Rick Santorum's underdog campaign limped out of Illinois to fight another day, but his campaign for the GOP presidential nomination goes forward under a long shadow.
It's not really the shadow of Mount Mitt, even though front-runner Romney's big win in Illinois heightened his pile of delegates. Romney creeps ever closer to inevitability, yet he too is caught in the same shadow of a man who left the stage two decades ago but dominates it to this day.
The man, of course, was Ronald Reagan, whose presidency made the conservative movement a governing and transformative force. Today, for Republicans of nearly every stripe, Reagan remains The Man.
The power of that image leaped out again this week as Santorum went to Reagan's birthplace in Dixon, Ill., for a speech beneath an equestrian statue of Reagan as a boy. An inspired concept, perhaps, the image suffered somewhat because the bronze statue loomed over the live candidate. Far from measuring up to his hero, Santorum in many camera shots seemed stuck somewhere down there with the horse.
The mismatch was especially unfortunate because Santorum was making such a bald appeal for the personal parallel. He compared his own "insurgent campaign" to the one Reagan ran against the incumbent Republican President Ford in 1976. Santorum said he had won nearly as many states as Reagan did that year, neglecting to mention their relative size or delegate count. (Or the fact that Reagan lost the nomination to Ford, who then lost to Jimmy Carter.)
But Santorum is far from egregious in reaching for Reagan's magic. For decades, countless Republican candidates for office at every level have bowed before the Reagan shrine, and the more conservative they are, the more slavishly they serve him.
Even when Reagan was still in office during the 1988 primaries, his would-be successors wrestled with each other for the mantle. George H.W. Bush had been Reagan's vice president, Alexander Haig his first secretary of state. Jack Kemp clearly regarded himself as Reagan's rightful heir.
And a generation later, the full Republican field of September 2011 would debate beneath the fuselage of Reagan's old Air Force One at the Reagan Library in California. The spirit of the Gipper soared above the proceedings that night just as his aircraft did, and one hopeful after another paid dutiful tribute.
So what's wrong with this picture? Nothing. It's traditional for political parties to extol the virtues of past heroes. Democrats have kept alive the memories and myths of FDR and JFK for far longer than the GOP has lionized Reagan.

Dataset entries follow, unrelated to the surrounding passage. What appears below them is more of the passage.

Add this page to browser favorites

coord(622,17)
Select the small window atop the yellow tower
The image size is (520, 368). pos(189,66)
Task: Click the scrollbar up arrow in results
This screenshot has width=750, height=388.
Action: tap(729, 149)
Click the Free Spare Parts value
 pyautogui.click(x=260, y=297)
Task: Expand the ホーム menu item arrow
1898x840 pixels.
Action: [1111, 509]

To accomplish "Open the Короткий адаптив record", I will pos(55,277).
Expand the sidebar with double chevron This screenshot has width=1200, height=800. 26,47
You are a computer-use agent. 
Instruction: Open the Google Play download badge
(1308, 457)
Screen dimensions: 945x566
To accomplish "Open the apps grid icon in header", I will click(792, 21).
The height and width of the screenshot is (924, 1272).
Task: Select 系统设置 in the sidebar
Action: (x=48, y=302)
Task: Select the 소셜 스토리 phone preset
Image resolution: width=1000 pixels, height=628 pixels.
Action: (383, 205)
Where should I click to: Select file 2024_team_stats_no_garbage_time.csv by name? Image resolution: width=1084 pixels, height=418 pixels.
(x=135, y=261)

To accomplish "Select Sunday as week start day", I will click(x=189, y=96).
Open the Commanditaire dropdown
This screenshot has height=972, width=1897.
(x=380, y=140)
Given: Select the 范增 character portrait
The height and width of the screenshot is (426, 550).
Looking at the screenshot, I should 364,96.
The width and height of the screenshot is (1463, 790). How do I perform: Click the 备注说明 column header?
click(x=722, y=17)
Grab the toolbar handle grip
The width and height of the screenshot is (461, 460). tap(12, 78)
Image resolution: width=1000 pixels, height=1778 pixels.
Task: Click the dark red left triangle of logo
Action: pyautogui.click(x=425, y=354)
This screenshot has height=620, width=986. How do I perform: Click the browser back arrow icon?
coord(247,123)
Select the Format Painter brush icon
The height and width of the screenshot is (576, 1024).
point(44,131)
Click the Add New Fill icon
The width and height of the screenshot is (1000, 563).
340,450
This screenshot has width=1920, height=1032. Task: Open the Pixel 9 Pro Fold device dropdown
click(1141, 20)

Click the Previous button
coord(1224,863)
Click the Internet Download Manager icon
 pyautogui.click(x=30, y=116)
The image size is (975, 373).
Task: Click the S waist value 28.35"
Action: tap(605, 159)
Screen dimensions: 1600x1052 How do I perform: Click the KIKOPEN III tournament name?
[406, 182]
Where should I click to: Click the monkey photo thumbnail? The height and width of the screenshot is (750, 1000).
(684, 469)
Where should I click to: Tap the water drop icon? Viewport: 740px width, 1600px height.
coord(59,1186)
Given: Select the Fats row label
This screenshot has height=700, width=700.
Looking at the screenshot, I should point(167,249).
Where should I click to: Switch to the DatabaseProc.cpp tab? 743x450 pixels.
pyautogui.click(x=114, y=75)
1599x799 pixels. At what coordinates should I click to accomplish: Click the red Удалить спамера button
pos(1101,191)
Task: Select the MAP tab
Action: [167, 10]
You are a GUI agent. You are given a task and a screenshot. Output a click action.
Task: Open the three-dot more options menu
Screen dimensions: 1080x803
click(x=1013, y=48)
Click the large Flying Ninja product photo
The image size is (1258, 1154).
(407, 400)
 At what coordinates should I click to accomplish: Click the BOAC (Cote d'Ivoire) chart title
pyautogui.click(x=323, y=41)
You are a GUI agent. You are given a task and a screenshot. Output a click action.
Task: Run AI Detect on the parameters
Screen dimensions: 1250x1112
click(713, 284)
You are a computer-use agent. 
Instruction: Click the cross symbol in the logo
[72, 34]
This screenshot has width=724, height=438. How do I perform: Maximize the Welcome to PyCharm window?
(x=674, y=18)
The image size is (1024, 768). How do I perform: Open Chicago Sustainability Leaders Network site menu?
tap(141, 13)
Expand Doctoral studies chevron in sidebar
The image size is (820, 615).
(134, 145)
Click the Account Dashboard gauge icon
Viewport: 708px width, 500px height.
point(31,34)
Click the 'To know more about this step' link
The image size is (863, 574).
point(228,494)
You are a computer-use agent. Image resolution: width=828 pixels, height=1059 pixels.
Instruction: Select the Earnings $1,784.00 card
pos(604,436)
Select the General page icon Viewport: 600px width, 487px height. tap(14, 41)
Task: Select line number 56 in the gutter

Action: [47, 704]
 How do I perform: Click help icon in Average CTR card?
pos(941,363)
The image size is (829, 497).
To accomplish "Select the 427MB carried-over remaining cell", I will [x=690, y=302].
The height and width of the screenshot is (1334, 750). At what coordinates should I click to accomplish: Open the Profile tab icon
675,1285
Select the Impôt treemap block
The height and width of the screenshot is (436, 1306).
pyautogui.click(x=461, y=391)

The difference is that the Republican obsession with Reagan might be making it harder for them to find their next real hero — or elect their next president.
Think about it. Every time another candidate or commentator goes off on a panegyric about the 40th president, you can hear the old-timers saying to themselves: "Wish we had someone like that nowadays." And you can see the attention of younger voters wandering off.
Generational attitudes aside, it makes little sense to praise a past leader to the point where current leaders cannot compete. Even Reagan himself was not always the mythic figure he's made out to be today. Were he around today, one wonders if he would have the chance to grow into the figure he became.
In the end, all the hagiography may simply set a standard that is impossible for any prospective standard bearer to meet.
Elving is NPR's senior Washington editor.